Aseguró que no incorporó tecnologías de IA a su trabajo cinematográfico. Frente a la cámara, mostró los dibujos que realizó para “La isla del tesoro” y defendió su propia capacidad para desarrollar imágenes sin recurrir a estas herramientas.
“Puedo competir con una IA sin ningún problema en la creación de imágenes”, afirmó. Sin embargo, reconoció que su incorporación al ámbito creativo parece inevitable.
Proyectos en marcha y legado
El cineasta, que recibirá un Oscar honorífico en noviembre, mantiene una agenda profesional activa. Con su productora Scott Free desarrolla más de 40 proyectos, entre ellos una adaptación de “La isla del tesoro” y una película sobre la Primera Guerra Mundial titulada “Pacto con la muerte”.
Pese a la amplitud de su filmografía, aseguró que no suele detenerse demasiado a pensar en el significado de su obra ni en la manera en que será recordado.

La conversación derivó hacia su relación con las críticas a partir de la reseña negativa que recibió “Blade Runner” de la crítica Pauline Kael. “Lo que aprendí de eso es que uno solo puede ser su propio crítico”, aseguró el director.

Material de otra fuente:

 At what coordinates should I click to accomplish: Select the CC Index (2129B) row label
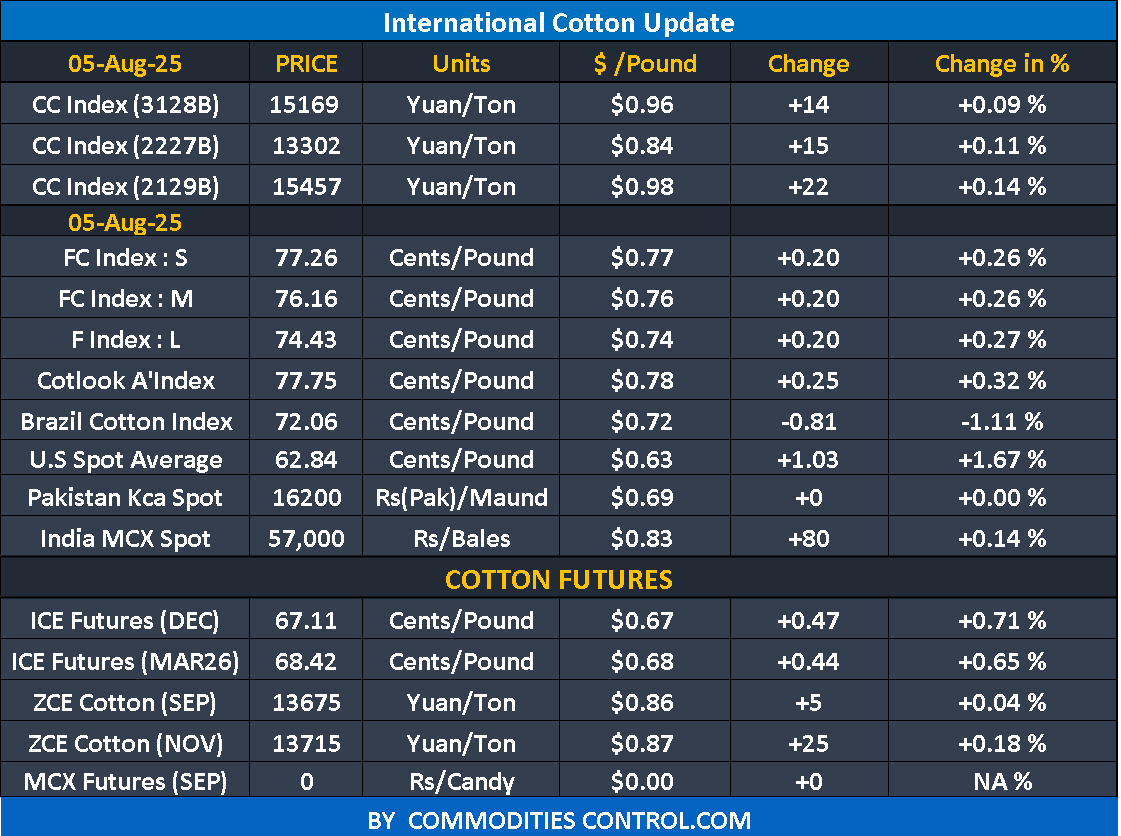[125, 186]
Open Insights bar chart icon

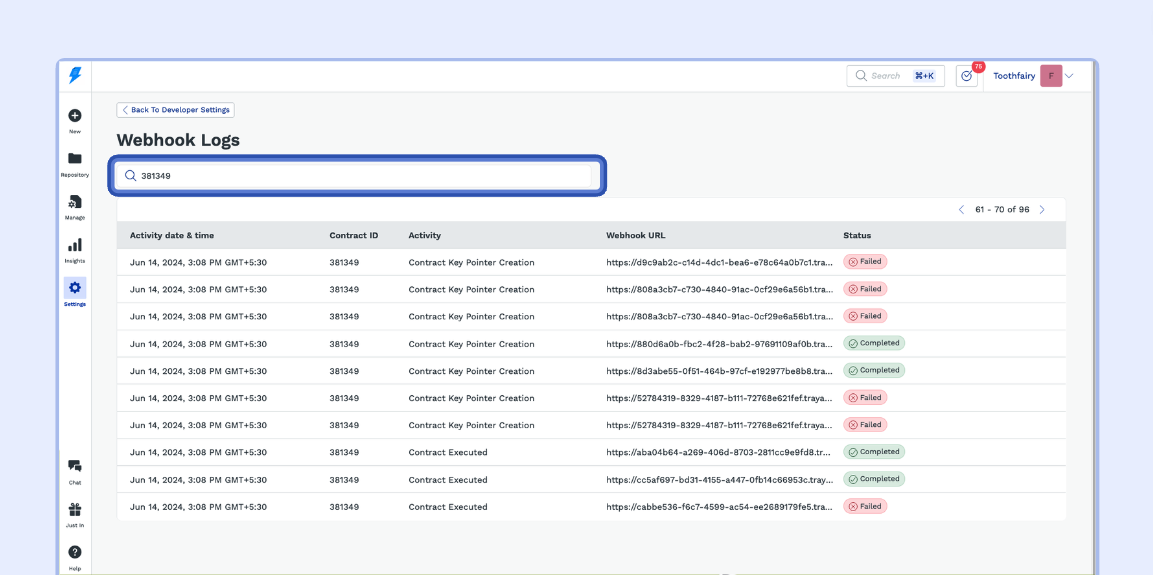pos(75,245)
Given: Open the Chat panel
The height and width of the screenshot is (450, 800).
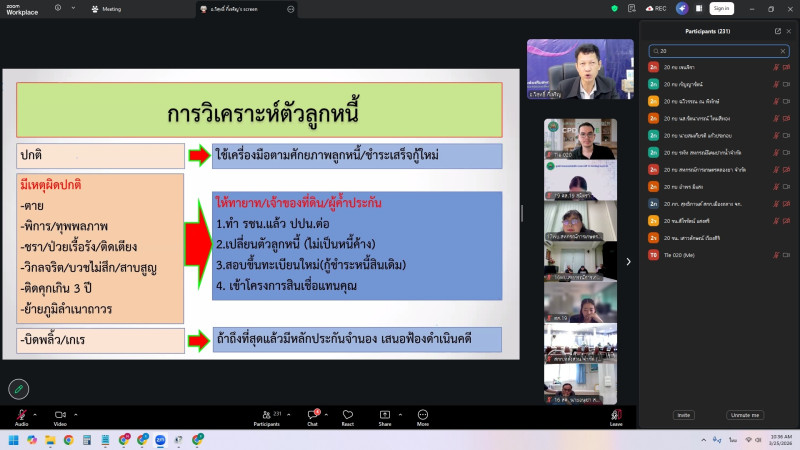Looking at the screenshot, I should pos(312,414).
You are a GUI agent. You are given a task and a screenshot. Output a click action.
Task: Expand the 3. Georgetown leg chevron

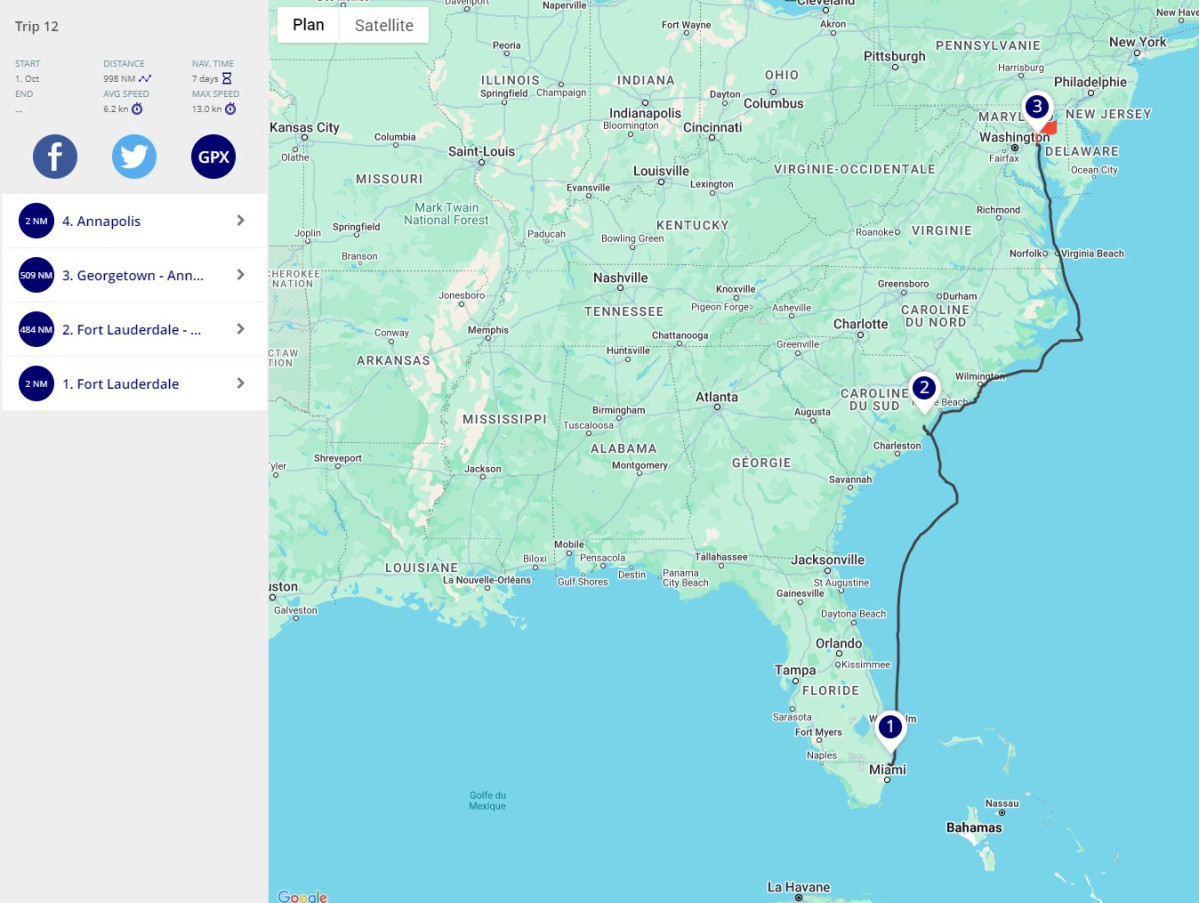click(x=240, y=275)
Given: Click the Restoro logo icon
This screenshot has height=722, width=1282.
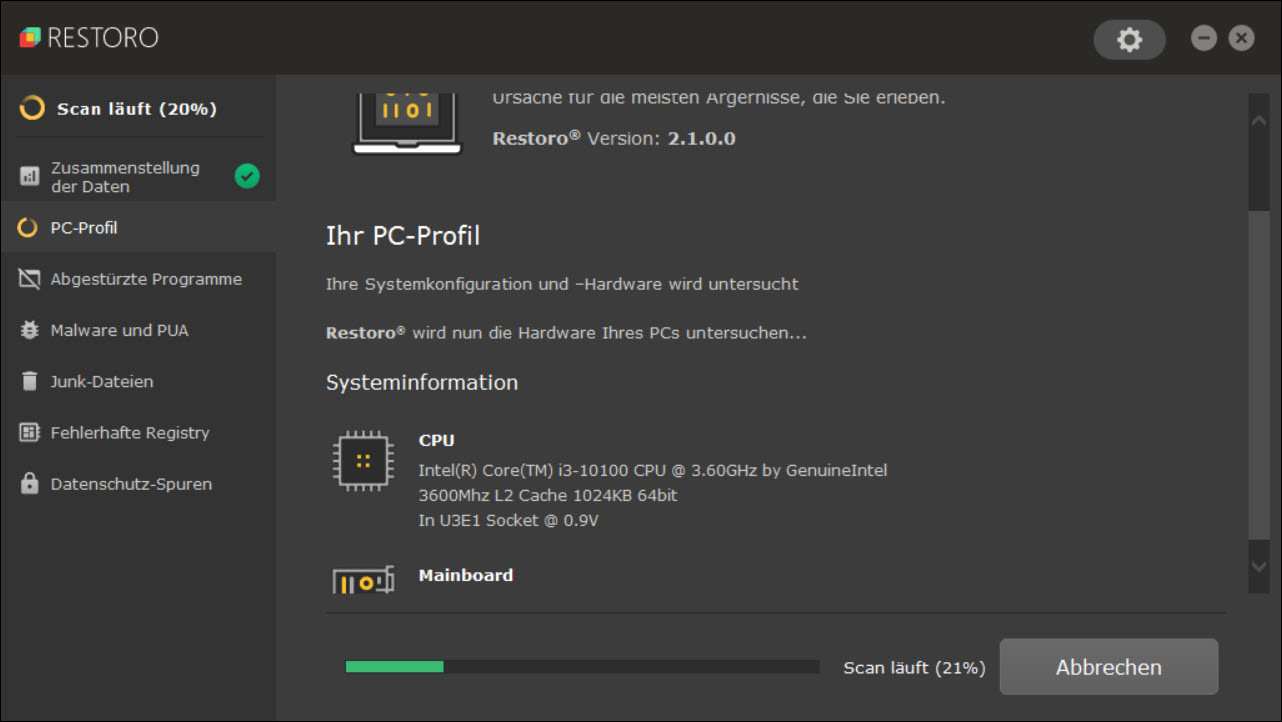Looking at the screenshot, I should 30,38.

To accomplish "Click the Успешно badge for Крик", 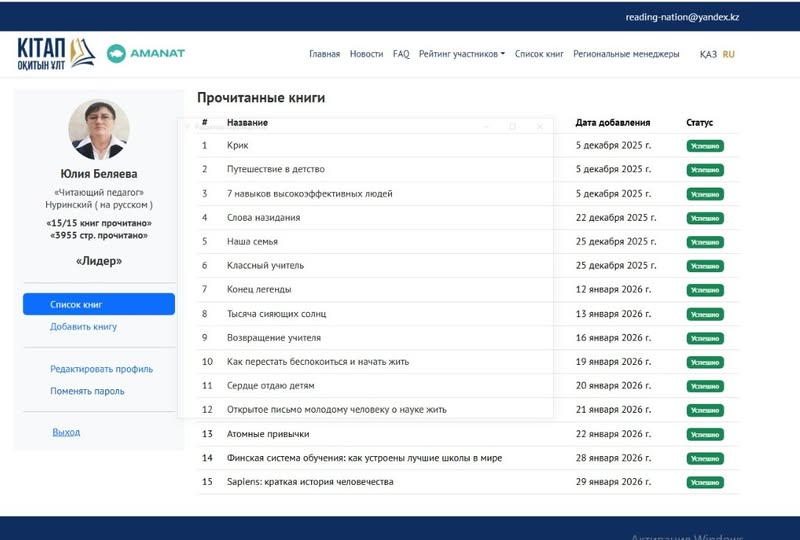I will pos(704,146).
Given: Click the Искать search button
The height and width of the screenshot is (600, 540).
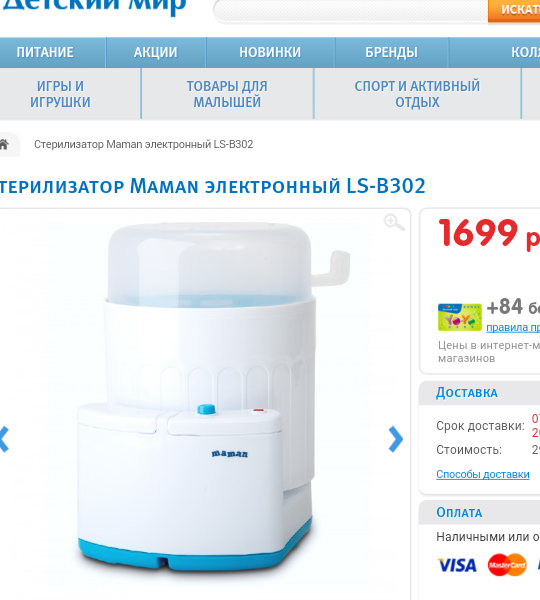Looking at the screenshot, I should click(514, 10).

Scott sostuvo además que mantiene una valoración positiva de sus propios trabajos y recordó el reconocimiento que algunas de sus películas y piezas publicitarias recibieron con el paso del tiempo. “Sinceramente, creo que todas mis películas son bastante buenas”, afirmó.
Hacia el final de la entrevista, Scott dejó en claro que no considera que su trayectoria esté llegando a su fin. Al ser consultado por su legado, respondió: “Cuando piensas en tu legado, estás demasiado cerca del final, y yo no lo estoy”.